Angry Doctor

Friday, March 13, 2009

Can you catch obesity?

Another letter to the ST Forum on the topic of 'catching cancer':

Never say never, prof...

I REFER to Professor Mark Featherstone's letter on Tuesday, 'Catch Cancer? Not a chance'. Prof Featherstone exhorts us to show compassion to those who have had the misfortune to succumb to the scourge of cancer. No sensitive human being will debate this.

Yet, when he states quite unequivocally that the chance of contracting cancer from patients, either near or long term, is practically zero, he treads on controversial ground.

I cite two types of cancer to illustrate the contentiousness of his statement: liver cancer and stomach cancer. More than 90 per cent of liver cancers in Singapore are due to the hepatitis B virus, while the Helicobacter pylori bacteria are a cause of stomach cancer.

The hepatitis B virus can be spread by bodily secretions and Helicobacter pylori is spread by faeces. A lapse in standards of handling patients with these two cancers can cause health professionals and family members to be infected.

While it is true that most human cancers have so far not been linked to infectious agents, it may be wiser to accept this not so much as an inalienable truth than as a consequence of ignorance.

When I was in medical school in the 1970s, salted fish and preserved meats were regarded as the main causes of nose cancer among the Chinese originating from southern China; and consuming mouldy ground nuts and grains was seen as the main cause of liver cancer.

We now know that a viral agent is mainly responsible for most cases of these two cancers although factors like diet, stress or exercise may play pivotal roles as modifying or triggering factors. There have also been recent postulations that a condition like obesity, so intuitively linked to nothing more than a balance between diet and exercise, may actually be triggered off by an adenovirus.

One never says never when the more medical knowledge one discovers, the more astounded one feels about how impossibilities evolve into probabilities and subsequently into literally dead certainties.

So what if our loved ones are afflicted by agents which are infective?
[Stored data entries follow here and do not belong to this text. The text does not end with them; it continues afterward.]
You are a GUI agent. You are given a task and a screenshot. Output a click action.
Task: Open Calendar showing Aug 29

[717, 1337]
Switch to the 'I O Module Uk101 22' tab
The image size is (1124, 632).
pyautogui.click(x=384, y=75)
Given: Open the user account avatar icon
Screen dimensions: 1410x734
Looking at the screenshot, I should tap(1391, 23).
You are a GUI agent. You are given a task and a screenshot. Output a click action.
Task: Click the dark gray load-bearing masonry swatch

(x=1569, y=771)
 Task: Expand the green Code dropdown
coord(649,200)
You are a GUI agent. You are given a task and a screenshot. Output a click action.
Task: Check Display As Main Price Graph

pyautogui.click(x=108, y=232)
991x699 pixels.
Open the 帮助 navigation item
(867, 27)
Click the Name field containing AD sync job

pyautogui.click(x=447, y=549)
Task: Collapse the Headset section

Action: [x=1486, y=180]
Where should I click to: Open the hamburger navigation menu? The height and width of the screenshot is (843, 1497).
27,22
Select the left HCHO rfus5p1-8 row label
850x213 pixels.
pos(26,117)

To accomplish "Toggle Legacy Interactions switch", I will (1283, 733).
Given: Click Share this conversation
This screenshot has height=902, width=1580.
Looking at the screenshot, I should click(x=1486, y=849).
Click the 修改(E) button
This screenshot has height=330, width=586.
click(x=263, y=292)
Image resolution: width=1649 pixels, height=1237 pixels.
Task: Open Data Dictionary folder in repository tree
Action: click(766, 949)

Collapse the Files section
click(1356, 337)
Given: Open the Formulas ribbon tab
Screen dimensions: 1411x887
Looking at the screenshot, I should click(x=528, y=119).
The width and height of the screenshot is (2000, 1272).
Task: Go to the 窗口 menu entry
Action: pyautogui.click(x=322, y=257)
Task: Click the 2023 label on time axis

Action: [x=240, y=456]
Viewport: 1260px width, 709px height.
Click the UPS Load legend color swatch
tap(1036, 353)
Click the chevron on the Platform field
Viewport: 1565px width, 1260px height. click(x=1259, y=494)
It should never affect our humane response to carry on loving and caring for them. We just need to modify our behaviour so as not to make our sympathies detrimental to our own health.

Dr Yik Keng Yeong

When Dr Yik was in medical school in the 1970s, it was not known that H. pylori caused gastric ulcers, let alone gastric cancer; yet today there is research using statistics and modeling to predict if screening for and treating the asymptomatic population (whether in general or at-risk groups) for H. pylori will reduce the incidence of gastric cancer - a cursory look at the abstracts of several papers suggests that it may.

How families and carers of patients will change their behaviour towards them when we learn more about the mode of transmission of H. pylori is still unknown, but the fear that cancer patients may be 'abandoned' by their family and carers should not blind us to the possibility that basic hygiene measures may in fact help reduce our chances of catching H. pylori.

+++

One interesting topic brought up by Dr Yik is that of the 'obesity virus', or adenovirus-36, which has been linked to the 'obesity epidemic'.

A recent paper in "Medical Hypotheses" tells us that:

"adenovirus-36 (Ad-36), is capable of inducing adiposity in experimentally infected chickens, mice and non-human primates (marmosets)."

(It is of course unethical to deliberately infect human subjects with Ad-36 to see if they 'catch' obesity.)

and that

"Recent studies have shown that, in the USA, antibodies to Ad-36 were more prevalent in obese subjects (30%) than in non-obese subjects (11%)."

Of course, it begs the question of why the 11% of non-obesed subjects are not obesed, or why the 70% of obesed subjects who are presumably not infected with Ad-36 are; nevertheless, if we are able to treat those 30% or prevent them from catching the virus to begin with, we might be able to reduce the incidence of obesity and the diseases which stem from it.

Screening for Ad-36 is not something that is done routinely (if at all) in weight-loss programmes locally, as far as angry doc is aware of. This probably has more to do with the fact that there is no known treatment for the infection and that there is no known vaccine against it than ignorance about the hypothesis.

Or are we just worried that people might get the idea that you can 'catch' obesity from fat people?